Dalam 24 jam terakhir, serangan udara masif yang dilancarkan Rusia ke berbagai wilayah Ukraina dilaporkan menewaskan sedikitnya 16 warga sipil dan melukai puluhan lainnya. Serangan ini melibatkan hampir 700 drone serta puluhan rudal balistik dan jelajah yang menyasar sejumlah kota besar.

Ibu kota Kyiv menjadi salah satu wilayah terdampak paling parah dengan sedikitnya empat orang tewas, termasuk seorang anak berusia 12 tahun. Selain korban jiwa, lebih dari 50 orang di Kyiv dilaporkan mengalami luka-luka akibat hantaman proyektil dan puing bangunan.

Korban jiwa juga dilaporkan di wilayah lain. Di Odesa, delapan warga sipil dinyatakan tewas. Sementara itu, di Dnipro, serangan tersebut menewaskan tiga orang dan melukai puluhan lainnya. Satu korban jiwa tambahan dilaporkan terjadi di wilayah Zaporizhzhia.

Pihak Ukraina mengecam keras rangkaian serangan ini dan menyebutnya sebagai tindakan yang melanggar hukum internasional. Mereka memperingatkan bahwa keterlambatan dalam penerapan sanksi internasional serta tersendatnya dukungan bagi Ukraina hanya akan mendorong agresi yang lebih besar dari pihak Rusia.

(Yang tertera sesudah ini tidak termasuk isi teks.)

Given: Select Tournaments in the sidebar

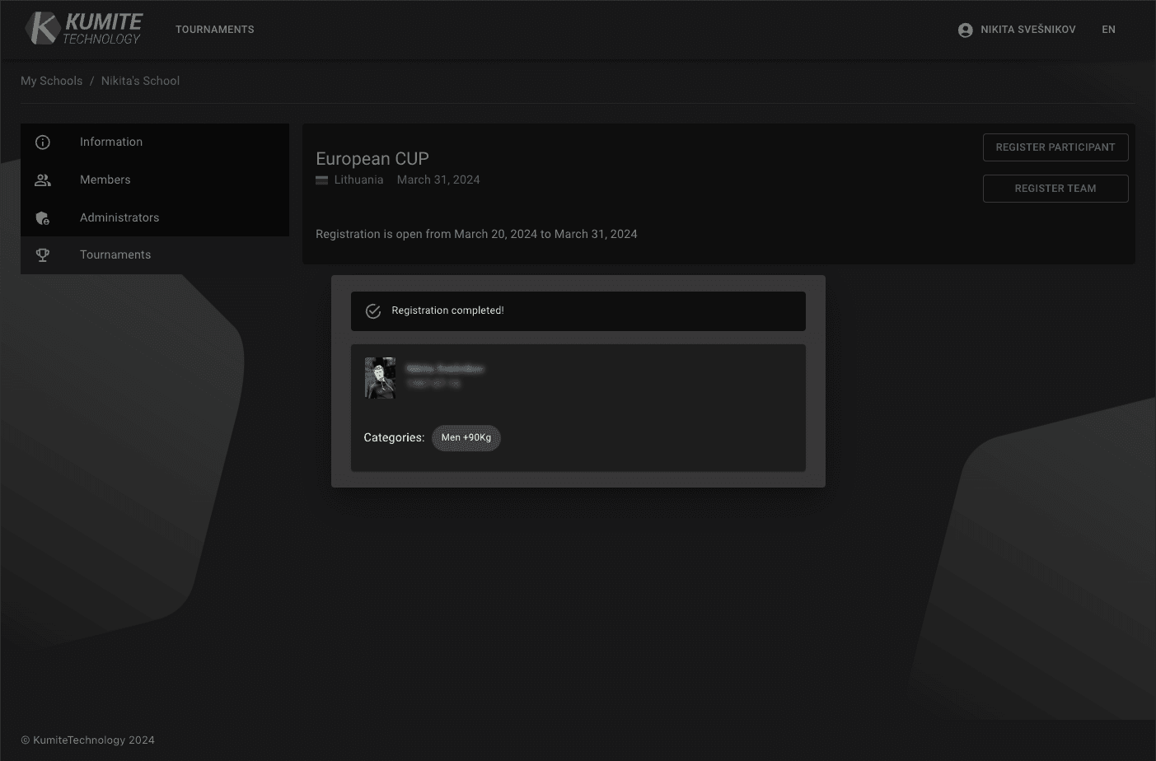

Sebagai respons atas eskalasi ini, Ukraina mendesak komunitas internasional untuk segera mengambil tindakan hukum yang tegas. Pemerintah Ukraina menyerukan kepada seluruh negara untuk bergabung dalam Pengadilan Khusus untuk Kejahatan Agresi (Special Tribunal for the Crime of Aggression) melalui Perjanjian Parsial yang Diperluas di bawah Dewan Eropa guna memastikan adanya pertanggungjawaban dari kepemimpinan Rusia.